Submit data as NetCDF/CF

If you want to publish data through the Arctic Data Centre, your data have to be submitted as NetCDF following the Climate and Forecast convention (CF). The main reason for this is to standardise the use metadata, enabling users to understand the content of a data file by the data file only as data are self described and enabling users to use standardised applications for analysis as Input/Output from applications are supported by the self described formats. Furthermore, data centres supporting this format often support data through the OPeNDAP protocol which enables users to stream data.

When encoding data as CF-NetCDF it is good practise to include discovery metadata in the file using the Attribute Convention for dataset Discovery (ACDD). Discovery metadata will then be directly connected to the data themselves. The ACDD elements for proper extraction of discovery metadata are listed below. In addition it is recommended to add the CF global attribute featureType for datasets following the discrete sampling geometry setup according to CF. This is required to have  visualisation of the dataset in the data portal.

 

ACDD global attributes required to generate discovery metadata (extract from ACDD documentation) in ADC related catalogues.
Attribute Description Comment
id An identifier for the data set, provided by and unique within its naming authority. The combination of the "naming authority" and the "id" should be globally unique, but the id can be globally unique by itself also. IDs can be URLs, URNs, DOIs, meaningful text strings, a local key, or any other unique string of characters. The id should not include white space characters. Required if not hosted by MET. If hosted by MET, please do not add this.
naming_authority The organization that provides the initial id (see above) for the dataset. The naming authority should be uniquely specified by this attribute. We recommend using reverse-DNS naming for the naming authority; URIs are also acceptable. Example: 'edu.ucar.unidata'. Required if not hosted by MET.
title A short phrase or sentence describing the dataset. In many discovery systems, the title will be displayed in the results list from a search, and therefore should be human readable and reasonable to display in a list of such names. This attribute is also recommended by the NetCDF Users Guide and the CF conventions. Required. Please use an informative title that guides potential users on the content of the dataset.
summary A paragraph describing the dataset, analogous to an abstract for a paper. Required. Please use informative text that guides the potential user on the content of this dataset, as well as additional information that might be relevant.

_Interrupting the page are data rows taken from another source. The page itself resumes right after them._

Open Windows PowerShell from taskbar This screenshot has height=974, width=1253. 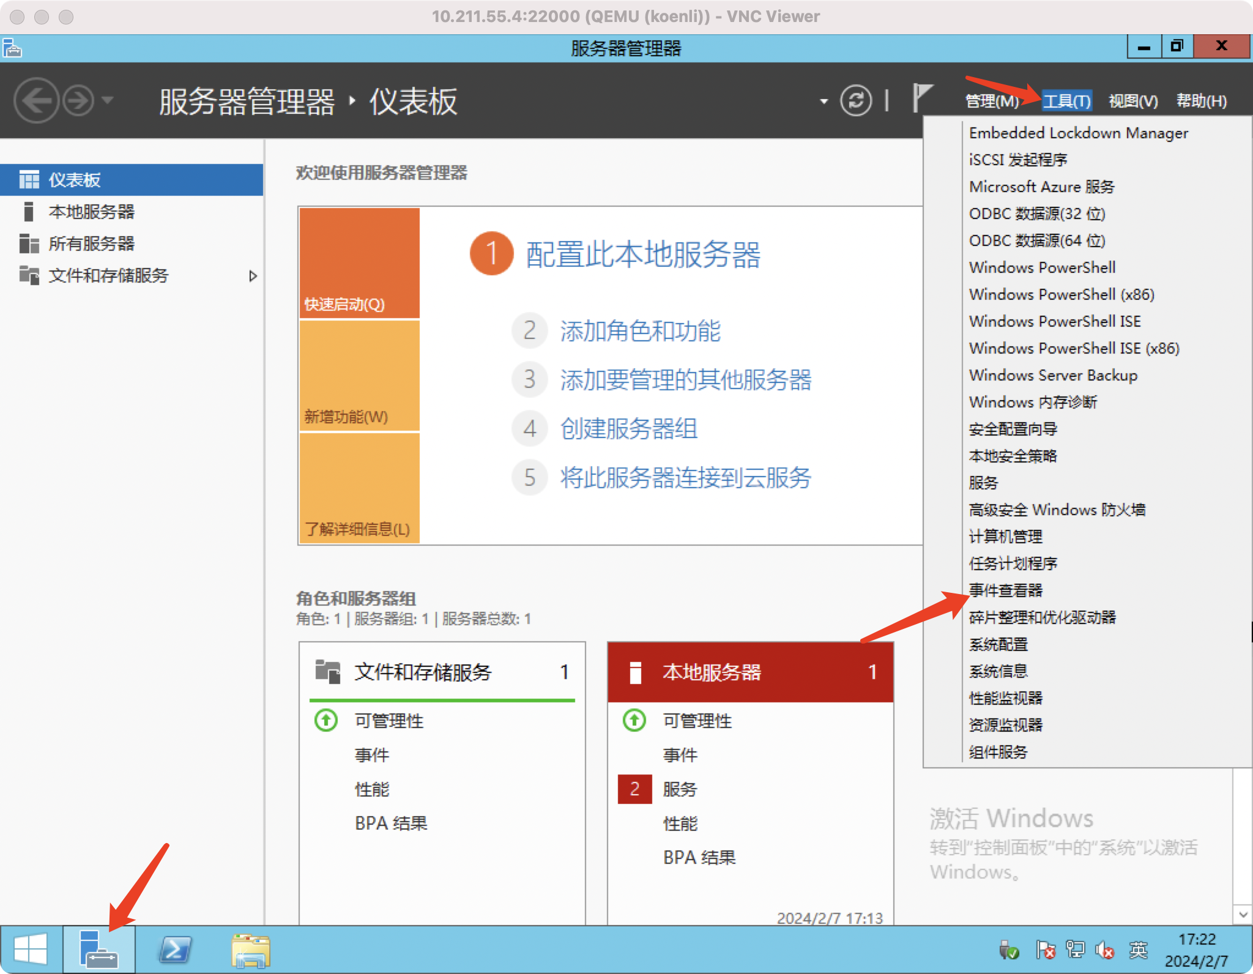(175, 950)
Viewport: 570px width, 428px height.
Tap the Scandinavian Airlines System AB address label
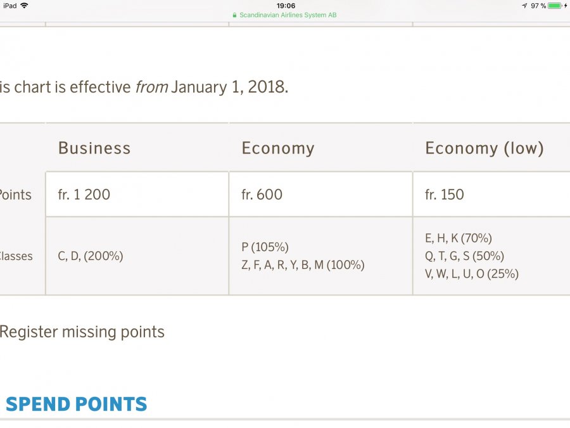click(x=288, y=15)
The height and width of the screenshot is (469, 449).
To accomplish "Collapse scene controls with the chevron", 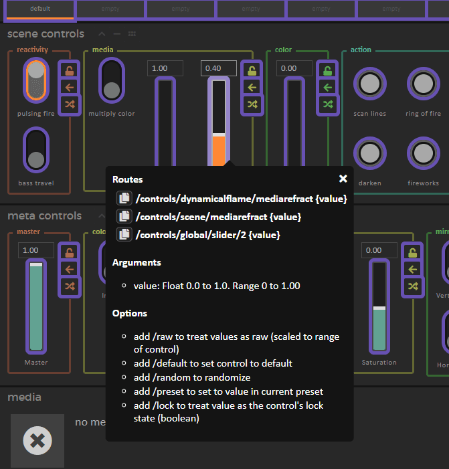I will click(x=102, y=33).
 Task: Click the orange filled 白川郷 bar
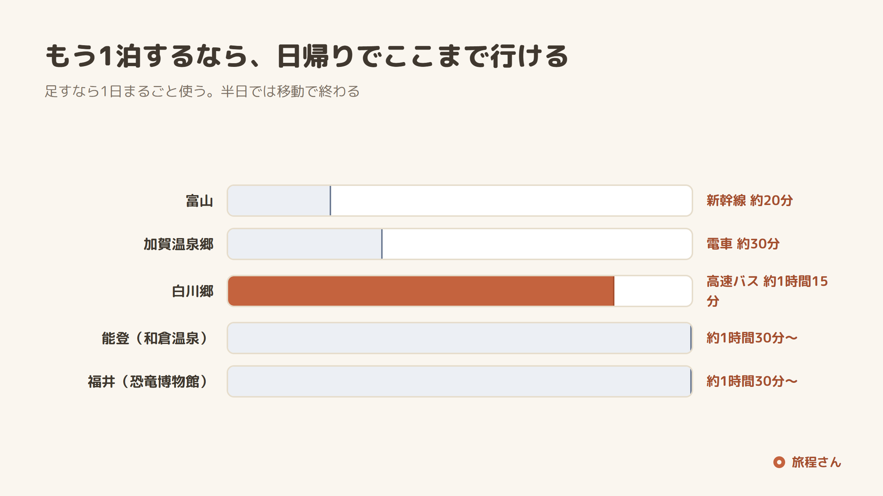click(421, 291)
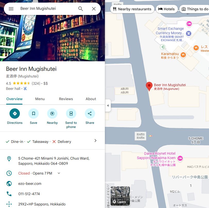Viewport: 209px width, 208px height.
Task: Switch to the Reviews tab
Action: coord(66,99)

keywords A comma-separated list of keywords and/or phrases. Keywords may be common words or phrases, terms from a controlled vocabulary (GCMD is required), or URIs for terms from a controlled vocabulary (see also "keywords_vocabulary" attribute). If keywords are extracted from e.g. GCMD Science Keywords, add keywords_vocabulary='GCMDSK' and prefix in any case each keyword with the appropriate prefix. Required, GCMD Science Keywords. Additional vocabularies may be used. See here for details on how to use. The GCMD Keyword Viewer may come in handy.

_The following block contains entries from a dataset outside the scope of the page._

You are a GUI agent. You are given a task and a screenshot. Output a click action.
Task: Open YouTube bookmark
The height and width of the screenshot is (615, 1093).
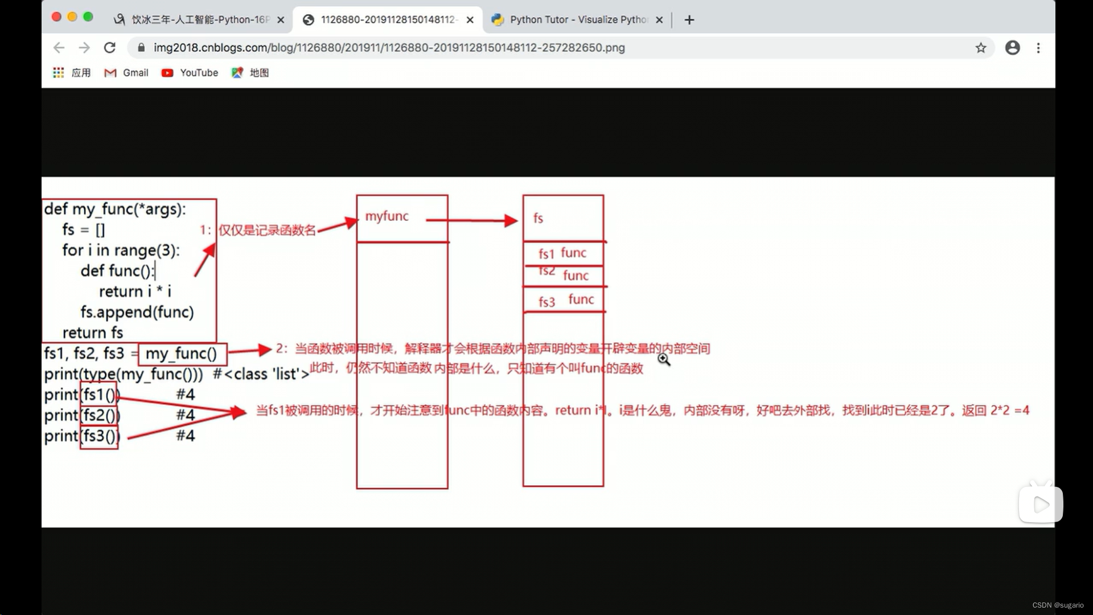tap(190, 73)
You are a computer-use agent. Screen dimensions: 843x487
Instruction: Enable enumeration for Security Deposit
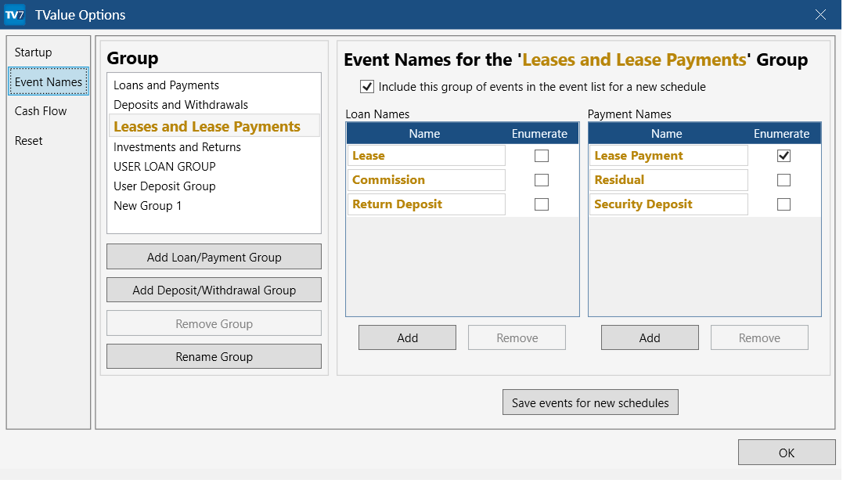coord(783,204)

keywords_vocabulary If you are using a controlled vocabulary for the words/phrases in your "keywords" attribute, this is the unique name or identifier of the vocabulary from which keywords are taken. If more than one keyword vocabulary is used, each may be presented with a prefix and a following comma, so that keywords may optionally be prefixed with the controlled vocabulary key. Example: 'GCMD:GCMD Keywords, CF:NetCDF COARDS Climate and Forecast Standard Names'. Required, GCMD Science Keywords. Additional vocabularies may be used. See here for details on how to use.

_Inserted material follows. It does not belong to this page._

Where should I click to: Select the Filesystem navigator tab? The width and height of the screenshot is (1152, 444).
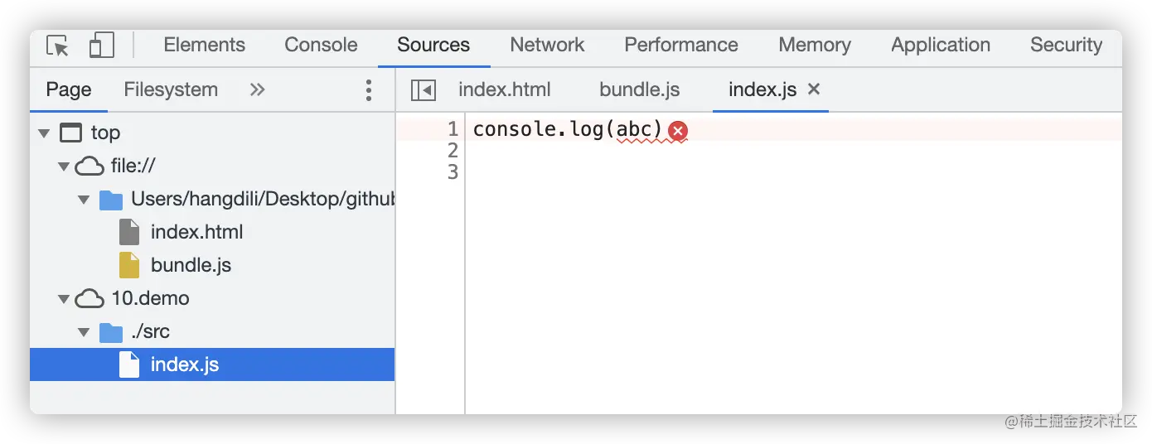[171, 89]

geospatial_lat_min Describes a simple lower latitude limit; may be part of a 2- or 3-dimensional bounding region. Geospatial_lat_min specifies the southernmost latitude covered by the dataset. Must be decimal degrees north. Required
geospatial_lat_max Describes a simple upper latitude limit; may be part of a 2- or 3-dimensional bounding region. Geospatial_lat_max specifies the northernmost latitude covered by the dataset. Must be decimal degrees north. Required
geospatial_lon_min Describes a simple longitude limit; may be part of a 2- or 3-dimensional bounding region. geospatial_lon_min specifies the westernmost longitude covered by the dataset. See also geospatial_lon_max. Must be decimal degrees east (negative westwards). Required
geospatial_lon_max Describes a simple longitude limit; may be part of a 2- or 3-dimensional bounding region. geospatial_lon_max specifies the easternmost longitude covered by the dataset. Cases where geospatial_lon_min is greater than geospatial_lon_max indicate the bounding box extends from geospatial_lon_max, through the longitude range discontinuity meridian (either the antimeridian for -180:180 values, or Prime Meridian for 0:360 values), to geospatial_lon_min; for example, geospatial_lon_min=170 and geospatial_lon_max=-175 incorporates 15 degrees of longitude (ranges 170 to 180 and -180 to -175). Must be decimal degrees east (negative westwards). Required
time_coverage_start Describes the time of the first data point in the data set. Use the ISO 8601:2004 date format, preferably the extended format as recommended in the Attribute Content Guidance section. I.e. YYYY-MM-DDTHH:MM:SSZ (always use UTC). Required
time_coverage_end Describes the time of the last data point in the data set. Use ISO 8601:2004 date format, preferably the extended format as recommended in the Attribute Content Guidance section. I.e. YYYY-MM-DDTHH:MM:SSZ (always use UTC). Required. If the file is being appended new data, this can be left out and the dataset will then be considered an ongoing effort.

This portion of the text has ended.